- Work order -
Note every line in the entries that contains the string "Like", and copy it.

- Supplied information -

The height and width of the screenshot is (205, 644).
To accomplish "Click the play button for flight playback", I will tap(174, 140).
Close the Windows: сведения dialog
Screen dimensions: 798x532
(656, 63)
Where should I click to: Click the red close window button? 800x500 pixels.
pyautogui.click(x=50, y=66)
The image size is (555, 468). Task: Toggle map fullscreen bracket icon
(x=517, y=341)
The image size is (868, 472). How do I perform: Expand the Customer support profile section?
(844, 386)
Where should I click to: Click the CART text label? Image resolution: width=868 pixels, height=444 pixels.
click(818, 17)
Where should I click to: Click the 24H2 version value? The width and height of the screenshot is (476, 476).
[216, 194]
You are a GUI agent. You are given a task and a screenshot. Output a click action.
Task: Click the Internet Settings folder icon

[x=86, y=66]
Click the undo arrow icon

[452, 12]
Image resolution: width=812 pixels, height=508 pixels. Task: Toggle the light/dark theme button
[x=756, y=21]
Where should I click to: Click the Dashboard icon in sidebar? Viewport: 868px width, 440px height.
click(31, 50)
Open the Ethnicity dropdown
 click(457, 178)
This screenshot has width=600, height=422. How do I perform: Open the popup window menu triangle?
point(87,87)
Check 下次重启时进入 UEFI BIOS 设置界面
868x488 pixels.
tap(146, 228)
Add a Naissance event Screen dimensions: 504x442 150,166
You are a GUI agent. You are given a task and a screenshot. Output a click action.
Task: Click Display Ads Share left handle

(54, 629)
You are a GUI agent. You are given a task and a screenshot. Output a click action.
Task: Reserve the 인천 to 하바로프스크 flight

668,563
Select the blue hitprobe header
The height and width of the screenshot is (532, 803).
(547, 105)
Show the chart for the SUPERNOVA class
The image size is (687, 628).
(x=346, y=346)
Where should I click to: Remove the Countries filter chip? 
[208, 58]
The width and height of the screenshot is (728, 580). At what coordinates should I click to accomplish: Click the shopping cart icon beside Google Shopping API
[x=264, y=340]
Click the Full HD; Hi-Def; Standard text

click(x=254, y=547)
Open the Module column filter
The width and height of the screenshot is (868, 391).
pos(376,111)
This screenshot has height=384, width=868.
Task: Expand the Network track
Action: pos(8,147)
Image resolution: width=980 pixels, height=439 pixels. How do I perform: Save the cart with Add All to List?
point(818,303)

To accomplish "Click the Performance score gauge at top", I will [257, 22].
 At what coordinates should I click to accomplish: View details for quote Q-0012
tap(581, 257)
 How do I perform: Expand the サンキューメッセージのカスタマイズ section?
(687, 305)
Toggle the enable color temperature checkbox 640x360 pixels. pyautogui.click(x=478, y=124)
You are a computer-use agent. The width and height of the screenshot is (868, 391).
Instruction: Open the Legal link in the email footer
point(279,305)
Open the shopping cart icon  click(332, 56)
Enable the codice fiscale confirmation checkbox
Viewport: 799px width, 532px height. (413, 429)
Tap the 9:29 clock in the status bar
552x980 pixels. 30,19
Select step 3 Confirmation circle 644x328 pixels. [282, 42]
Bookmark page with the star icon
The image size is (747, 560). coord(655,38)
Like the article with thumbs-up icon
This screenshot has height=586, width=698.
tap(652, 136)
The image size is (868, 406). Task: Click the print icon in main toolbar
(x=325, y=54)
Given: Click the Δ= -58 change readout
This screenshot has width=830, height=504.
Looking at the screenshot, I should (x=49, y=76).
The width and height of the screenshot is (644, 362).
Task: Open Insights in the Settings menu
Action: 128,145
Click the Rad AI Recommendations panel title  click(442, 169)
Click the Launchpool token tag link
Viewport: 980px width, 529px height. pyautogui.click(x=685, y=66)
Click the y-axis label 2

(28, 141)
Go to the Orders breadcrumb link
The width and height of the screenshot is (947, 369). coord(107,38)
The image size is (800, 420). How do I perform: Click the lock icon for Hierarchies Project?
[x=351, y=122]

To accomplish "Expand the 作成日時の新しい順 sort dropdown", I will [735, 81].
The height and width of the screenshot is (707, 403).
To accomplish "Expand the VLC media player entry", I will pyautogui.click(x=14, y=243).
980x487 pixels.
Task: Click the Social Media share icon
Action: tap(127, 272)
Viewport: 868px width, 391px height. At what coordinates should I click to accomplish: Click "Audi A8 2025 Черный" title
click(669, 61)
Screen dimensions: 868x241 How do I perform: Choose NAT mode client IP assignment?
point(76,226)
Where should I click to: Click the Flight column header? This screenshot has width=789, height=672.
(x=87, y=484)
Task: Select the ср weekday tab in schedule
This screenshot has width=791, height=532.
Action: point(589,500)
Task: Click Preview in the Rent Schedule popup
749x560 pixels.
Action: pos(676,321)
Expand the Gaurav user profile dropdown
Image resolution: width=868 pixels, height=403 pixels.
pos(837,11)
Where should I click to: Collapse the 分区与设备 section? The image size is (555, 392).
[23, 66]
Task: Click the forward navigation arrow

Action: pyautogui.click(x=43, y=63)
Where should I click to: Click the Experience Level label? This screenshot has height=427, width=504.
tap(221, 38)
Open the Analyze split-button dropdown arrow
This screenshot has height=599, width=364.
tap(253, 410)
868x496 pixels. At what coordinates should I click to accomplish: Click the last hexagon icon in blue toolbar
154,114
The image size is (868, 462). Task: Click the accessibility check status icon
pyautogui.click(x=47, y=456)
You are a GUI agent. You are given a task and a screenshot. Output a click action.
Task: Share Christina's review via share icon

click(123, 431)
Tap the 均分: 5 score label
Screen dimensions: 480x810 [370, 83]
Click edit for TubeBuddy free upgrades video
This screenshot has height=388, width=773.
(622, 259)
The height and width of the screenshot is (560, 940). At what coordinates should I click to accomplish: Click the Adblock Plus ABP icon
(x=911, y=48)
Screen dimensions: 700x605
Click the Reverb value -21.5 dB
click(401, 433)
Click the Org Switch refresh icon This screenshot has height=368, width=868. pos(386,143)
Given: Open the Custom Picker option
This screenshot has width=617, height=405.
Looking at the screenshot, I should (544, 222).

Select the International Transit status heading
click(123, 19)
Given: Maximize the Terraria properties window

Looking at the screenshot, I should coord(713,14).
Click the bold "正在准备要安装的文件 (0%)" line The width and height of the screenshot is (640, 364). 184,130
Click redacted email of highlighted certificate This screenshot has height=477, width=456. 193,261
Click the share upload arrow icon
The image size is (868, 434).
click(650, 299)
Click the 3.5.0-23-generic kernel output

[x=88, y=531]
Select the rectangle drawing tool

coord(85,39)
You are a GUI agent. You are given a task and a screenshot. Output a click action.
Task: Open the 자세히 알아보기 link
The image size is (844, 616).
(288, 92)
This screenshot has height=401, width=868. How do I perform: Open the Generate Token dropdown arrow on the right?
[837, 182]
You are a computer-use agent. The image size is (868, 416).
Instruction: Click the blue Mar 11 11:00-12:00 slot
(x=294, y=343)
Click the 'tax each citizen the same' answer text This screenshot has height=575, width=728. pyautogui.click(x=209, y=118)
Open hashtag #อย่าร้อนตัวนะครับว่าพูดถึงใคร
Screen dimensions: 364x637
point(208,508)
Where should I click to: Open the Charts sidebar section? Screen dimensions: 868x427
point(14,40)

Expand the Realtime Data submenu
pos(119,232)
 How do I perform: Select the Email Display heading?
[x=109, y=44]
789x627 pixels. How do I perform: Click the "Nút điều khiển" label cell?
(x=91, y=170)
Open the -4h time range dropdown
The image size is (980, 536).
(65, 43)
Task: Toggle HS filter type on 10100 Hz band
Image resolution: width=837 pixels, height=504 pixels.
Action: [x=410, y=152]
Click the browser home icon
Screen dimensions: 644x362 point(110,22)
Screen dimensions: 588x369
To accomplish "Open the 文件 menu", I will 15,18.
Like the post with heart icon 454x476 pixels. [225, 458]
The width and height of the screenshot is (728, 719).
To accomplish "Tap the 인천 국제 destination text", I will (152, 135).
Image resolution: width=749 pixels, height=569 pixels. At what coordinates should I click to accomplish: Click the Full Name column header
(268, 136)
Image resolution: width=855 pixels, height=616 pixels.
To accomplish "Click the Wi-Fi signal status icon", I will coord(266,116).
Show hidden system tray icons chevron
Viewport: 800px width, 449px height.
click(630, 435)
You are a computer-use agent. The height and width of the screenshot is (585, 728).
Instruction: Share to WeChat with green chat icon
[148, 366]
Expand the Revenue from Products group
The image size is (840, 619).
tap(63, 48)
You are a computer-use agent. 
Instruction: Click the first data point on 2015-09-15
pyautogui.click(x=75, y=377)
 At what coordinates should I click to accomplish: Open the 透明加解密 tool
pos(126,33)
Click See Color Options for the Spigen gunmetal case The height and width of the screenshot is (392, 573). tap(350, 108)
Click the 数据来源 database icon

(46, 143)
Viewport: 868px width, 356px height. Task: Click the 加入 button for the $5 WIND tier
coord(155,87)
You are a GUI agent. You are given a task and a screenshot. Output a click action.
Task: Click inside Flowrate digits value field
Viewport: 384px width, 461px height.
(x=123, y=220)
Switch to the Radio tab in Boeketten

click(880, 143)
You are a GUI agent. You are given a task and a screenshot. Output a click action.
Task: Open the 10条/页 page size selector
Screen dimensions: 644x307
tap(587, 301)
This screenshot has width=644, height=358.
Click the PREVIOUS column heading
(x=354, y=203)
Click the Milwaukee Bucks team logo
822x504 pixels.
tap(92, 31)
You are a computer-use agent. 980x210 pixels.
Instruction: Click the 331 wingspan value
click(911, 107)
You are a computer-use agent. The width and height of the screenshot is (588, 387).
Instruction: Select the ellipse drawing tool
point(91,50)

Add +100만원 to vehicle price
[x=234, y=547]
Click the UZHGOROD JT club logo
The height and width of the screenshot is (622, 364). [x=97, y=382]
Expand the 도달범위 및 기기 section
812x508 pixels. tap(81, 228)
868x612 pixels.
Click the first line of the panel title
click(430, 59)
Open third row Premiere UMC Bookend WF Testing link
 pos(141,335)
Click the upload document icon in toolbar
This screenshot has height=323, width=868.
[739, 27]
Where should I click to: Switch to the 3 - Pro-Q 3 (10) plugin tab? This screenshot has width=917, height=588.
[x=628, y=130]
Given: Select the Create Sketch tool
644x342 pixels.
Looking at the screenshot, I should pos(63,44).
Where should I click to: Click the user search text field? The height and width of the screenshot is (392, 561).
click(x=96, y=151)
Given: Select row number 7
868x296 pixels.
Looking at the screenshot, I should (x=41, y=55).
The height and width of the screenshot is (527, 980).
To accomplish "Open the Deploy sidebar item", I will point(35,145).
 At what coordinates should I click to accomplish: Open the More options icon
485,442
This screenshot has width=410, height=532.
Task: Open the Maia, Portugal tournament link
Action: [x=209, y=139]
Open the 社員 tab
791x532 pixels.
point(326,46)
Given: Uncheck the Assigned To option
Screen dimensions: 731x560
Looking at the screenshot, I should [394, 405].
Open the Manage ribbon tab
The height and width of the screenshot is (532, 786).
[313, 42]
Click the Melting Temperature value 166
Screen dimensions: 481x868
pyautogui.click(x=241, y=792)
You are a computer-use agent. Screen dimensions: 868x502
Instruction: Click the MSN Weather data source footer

- Expected answer -
Like the article with thumbs-up icon
Like the post with heart icon 454x476 pixels. [225, 458]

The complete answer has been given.